**HOW TO COMPLETE THIS TASK:**
Copy every line of the records that includes the word "agent".

**Records drawn from a dataset:**

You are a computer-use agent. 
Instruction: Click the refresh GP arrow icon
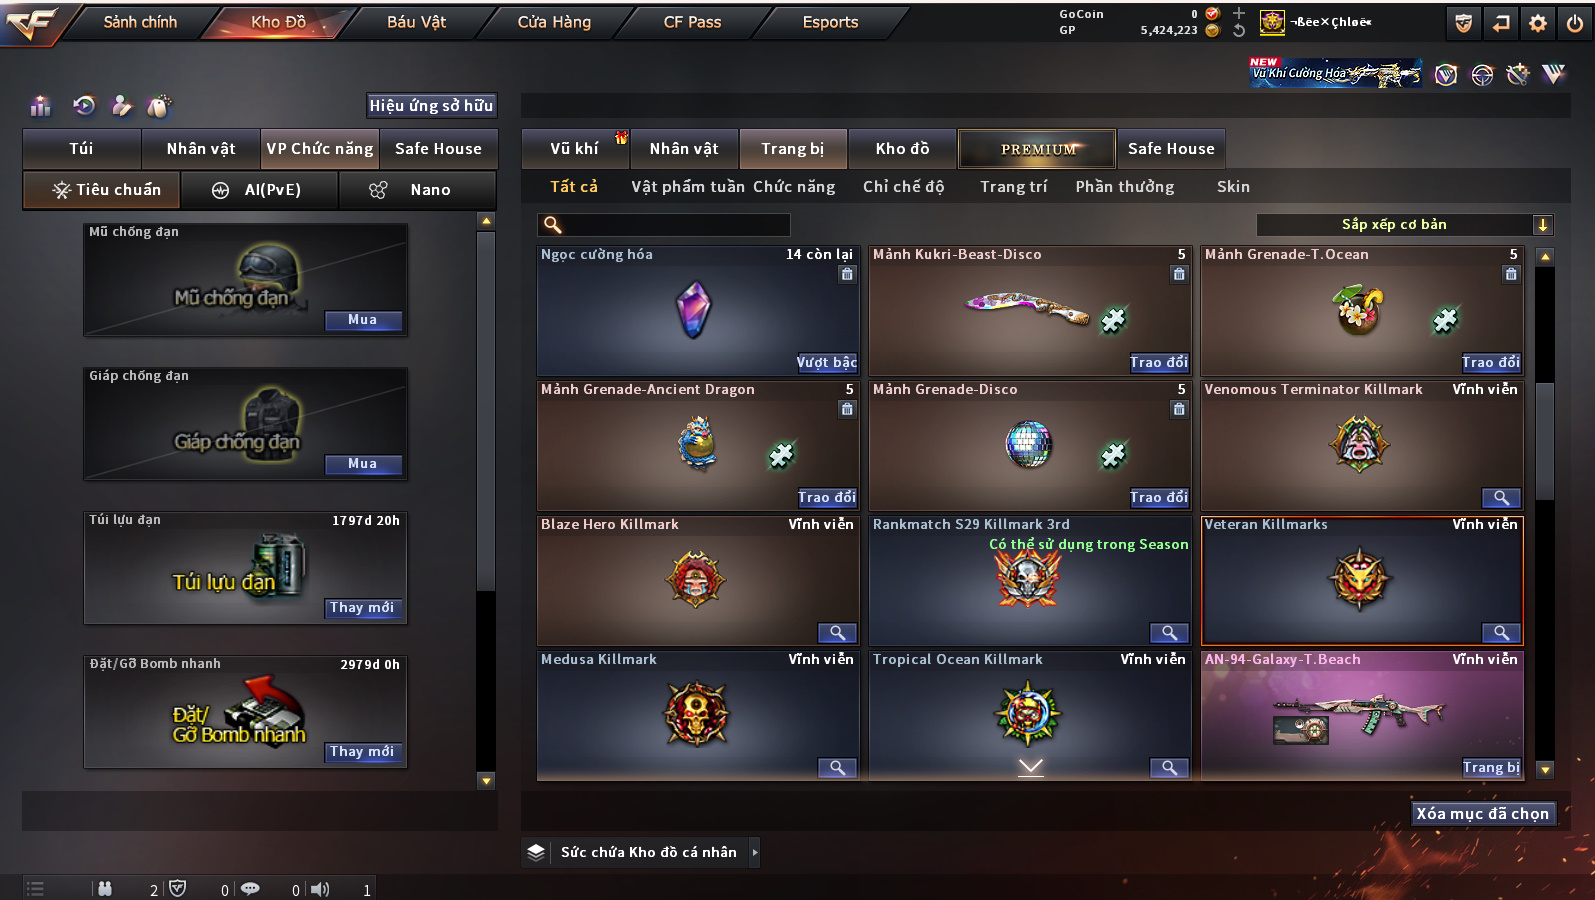point(1239,30)
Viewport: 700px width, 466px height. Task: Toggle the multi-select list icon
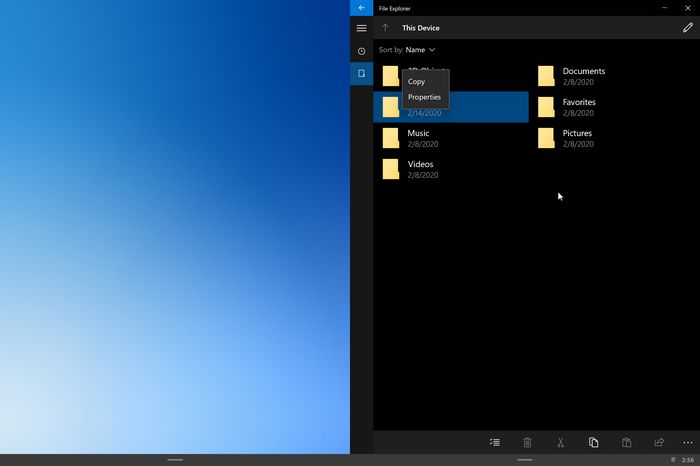tap(495, 442)
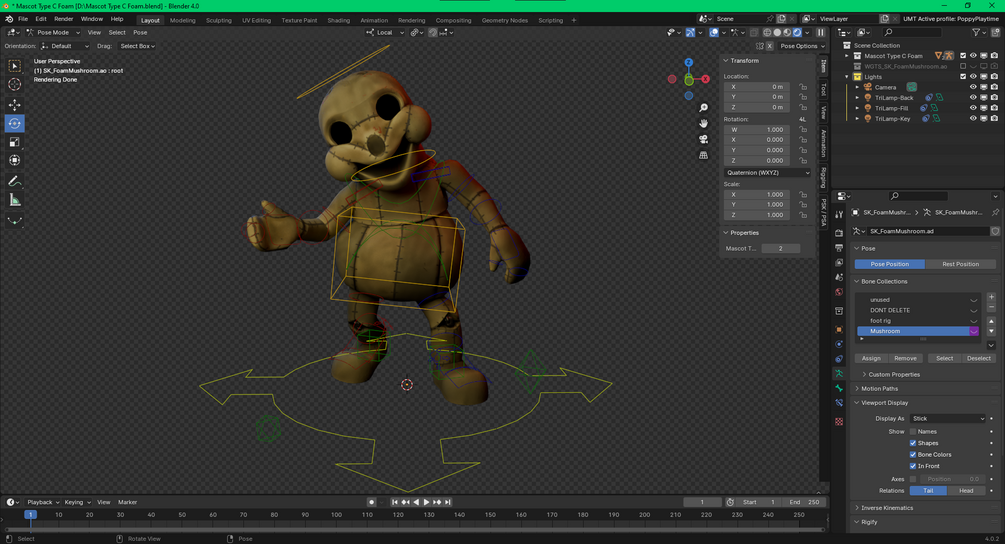
Task: Choose the Annotate pencil tool
Action: (x=15, y=181)
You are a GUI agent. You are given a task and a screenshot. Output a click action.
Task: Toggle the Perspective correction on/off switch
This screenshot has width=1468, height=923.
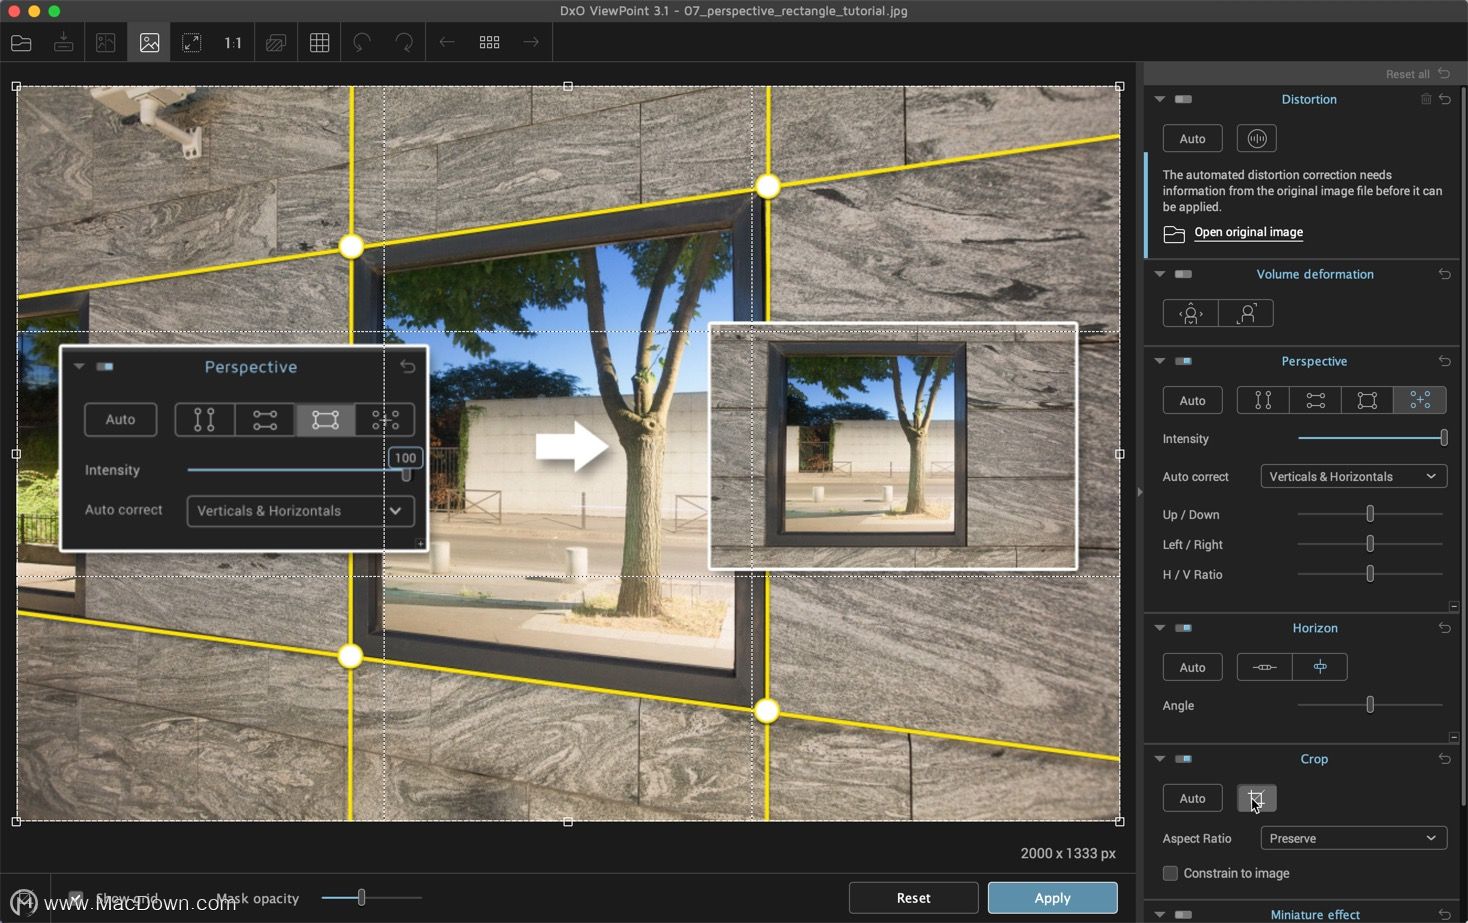[x=1184, y=361]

**RESPONSE BOX:**
You are a computer-use agent. 
You are a GUI agent. You are given a task and a screenshot. Output a click action.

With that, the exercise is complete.